Biznes często to przystań ludzi PRL
19
Platforma doszła do władzy, zarzucając nam łamanie prawa podczas walki z korupcją. To był sygnał dla skorumpowanych biznesmenów, że teraz można kraść z przyzwoleniem ze strony władzy. A gdzie można ukraść najwięcej? Przy funduszach europejskich. W ten sposób mamy choćby koszmarnie drogie – i fatalnie wykonane – autostrady. Nagrania podsłuchów biznesmenów z firm drogowych obnażają ten stworzony przez PO system.

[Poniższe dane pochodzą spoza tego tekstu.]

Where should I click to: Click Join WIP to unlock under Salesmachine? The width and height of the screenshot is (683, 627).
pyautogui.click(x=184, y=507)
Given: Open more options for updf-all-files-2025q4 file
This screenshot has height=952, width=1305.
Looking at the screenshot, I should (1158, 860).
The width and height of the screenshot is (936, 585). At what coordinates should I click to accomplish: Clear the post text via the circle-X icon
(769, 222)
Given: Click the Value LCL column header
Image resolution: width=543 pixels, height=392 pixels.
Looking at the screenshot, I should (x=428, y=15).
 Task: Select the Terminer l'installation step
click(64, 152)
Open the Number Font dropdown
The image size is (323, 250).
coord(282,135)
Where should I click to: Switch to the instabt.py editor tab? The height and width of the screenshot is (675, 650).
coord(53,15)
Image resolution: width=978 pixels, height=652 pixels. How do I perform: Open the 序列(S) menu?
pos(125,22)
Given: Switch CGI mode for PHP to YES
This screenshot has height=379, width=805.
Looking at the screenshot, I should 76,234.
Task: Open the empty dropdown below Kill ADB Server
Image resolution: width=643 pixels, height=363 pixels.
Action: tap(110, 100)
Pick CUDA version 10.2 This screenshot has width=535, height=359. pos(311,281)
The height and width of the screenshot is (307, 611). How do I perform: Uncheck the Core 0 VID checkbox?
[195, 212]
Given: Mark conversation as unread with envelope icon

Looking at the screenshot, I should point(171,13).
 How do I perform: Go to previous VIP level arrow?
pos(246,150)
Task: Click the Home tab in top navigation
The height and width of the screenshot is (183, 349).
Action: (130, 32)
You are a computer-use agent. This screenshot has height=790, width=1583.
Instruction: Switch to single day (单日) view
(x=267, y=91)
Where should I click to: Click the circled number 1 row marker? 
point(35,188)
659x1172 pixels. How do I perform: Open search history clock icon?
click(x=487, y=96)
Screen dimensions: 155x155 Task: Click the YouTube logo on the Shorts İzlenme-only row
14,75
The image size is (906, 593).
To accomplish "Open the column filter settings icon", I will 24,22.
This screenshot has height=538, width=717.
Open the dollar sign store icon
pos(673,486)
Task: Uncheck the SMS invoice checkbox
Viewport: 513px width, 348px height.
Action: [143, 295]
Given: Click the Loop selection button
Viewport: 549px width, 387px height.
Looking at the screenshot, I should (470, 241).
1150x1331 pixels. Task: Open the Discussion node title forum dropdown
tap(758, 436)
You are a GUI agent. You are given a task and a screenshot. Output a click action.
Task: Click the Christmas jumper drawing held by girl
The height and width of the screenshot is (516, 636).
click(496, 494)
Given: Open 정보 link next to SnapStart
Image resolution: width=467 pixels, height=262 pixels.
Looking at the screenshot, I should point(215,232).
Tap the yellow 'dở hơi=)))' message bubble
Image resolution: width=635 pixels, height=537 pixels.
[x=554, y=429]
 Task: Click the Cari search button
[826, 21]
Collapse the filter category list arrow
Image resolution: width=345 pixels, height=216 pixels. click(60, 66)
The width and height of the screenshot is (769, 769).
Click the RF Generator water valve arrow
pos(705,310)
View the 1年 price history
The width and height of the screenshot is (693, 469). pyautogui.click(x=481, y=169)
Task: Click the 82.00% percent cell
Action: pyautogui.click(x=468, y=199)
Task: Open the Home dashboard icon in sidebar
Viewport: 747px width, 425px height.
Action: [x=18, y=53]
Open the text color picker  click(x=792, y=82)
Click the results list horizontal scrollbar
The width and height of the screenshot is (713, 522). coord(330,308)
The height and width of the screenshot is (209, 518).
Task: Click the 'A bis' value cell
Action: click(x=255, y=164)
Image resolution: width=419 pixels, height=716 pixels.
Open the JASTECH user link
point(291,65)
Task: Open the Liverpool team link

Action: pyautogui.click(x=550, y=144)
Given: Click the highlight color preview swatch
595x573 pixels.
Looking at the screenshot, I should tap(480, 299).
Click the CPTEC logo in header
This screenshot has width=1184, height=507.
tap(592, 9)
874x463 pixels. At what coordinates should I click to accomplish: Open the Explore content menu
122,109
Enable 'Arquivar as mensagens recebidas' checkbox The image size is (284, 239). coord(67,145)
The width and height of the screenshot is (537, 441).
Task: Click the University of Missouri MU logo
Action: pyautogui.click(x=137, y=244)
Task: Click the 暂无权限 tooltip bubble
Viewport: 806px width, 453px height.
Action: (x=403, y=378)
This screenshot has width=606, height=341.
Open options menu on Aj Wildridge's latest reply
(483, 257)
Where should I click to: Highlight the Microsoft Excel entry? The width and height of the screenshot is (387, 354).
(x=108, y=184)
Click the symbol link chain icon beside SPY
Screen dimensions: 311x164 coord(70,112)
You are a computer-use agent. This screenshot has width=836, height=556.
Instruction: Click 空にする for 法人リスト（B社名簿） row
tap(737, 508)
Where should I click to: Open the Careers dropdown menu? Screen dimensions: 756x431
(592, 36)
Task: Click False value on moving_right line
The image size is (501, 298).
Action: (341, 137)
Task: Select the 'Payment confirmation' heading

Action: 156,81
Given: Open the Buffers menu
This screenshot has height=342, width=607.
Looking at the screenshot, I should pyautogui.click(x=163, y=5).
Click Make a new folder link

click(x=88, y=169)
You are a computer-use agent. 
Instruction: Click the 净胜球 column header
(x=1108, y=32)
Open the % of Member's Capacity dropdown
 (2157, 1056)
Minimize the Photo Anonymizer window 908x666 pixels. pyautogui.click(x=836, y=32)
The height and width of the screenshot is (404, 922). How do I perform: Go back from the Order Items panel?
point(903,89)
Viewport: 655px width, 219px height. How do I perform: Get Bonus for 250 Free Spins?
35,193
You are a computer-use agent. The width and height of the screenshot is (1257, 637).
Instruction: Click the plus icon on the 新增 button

Gdy wrócimy do władzy, to tacy ludzie znów powinni się bać. Będzie im grozić utrata majątku i wyroki.
– Mówił pan niedawno: „Polsce potrzebni są Gatesowie, a nie tępi faceci, którzy chcą mieć willę z basenem”. To o przedsiębiorcach – brzmi pogardliwie.
– Żadnej pogardy w tym nie ma, jest szacunek do uczciwego biznesu. Polsce potrzebni są Gatesowie, ludzie bardzo innowacyjni. Sądzę, że takich jest wielu, należy im pomóc – a mają oni wiele problemów: część traci poczucie stabilizacji i nadzieję na dalszy rozwój. Obserwują ograniczenie aktywności swoich partnerów handlowych, spadek siły nabywczej i konsumpcji Polaków, który pociąga za sobą spadek produkcji i zleceń ich firm oraz zmniejszenie obrotów. Obserwują też nieuczciwą konkurencję i brak symetrii w traktowaniu krajowych i zagranicznych podmiotów. Na to nie może być zgody. Mam nadzieję, że dotrwają do zmiany złej sytuacji w Polsce i zaczną się jeszcze bardziej dynamicznie rozwijać.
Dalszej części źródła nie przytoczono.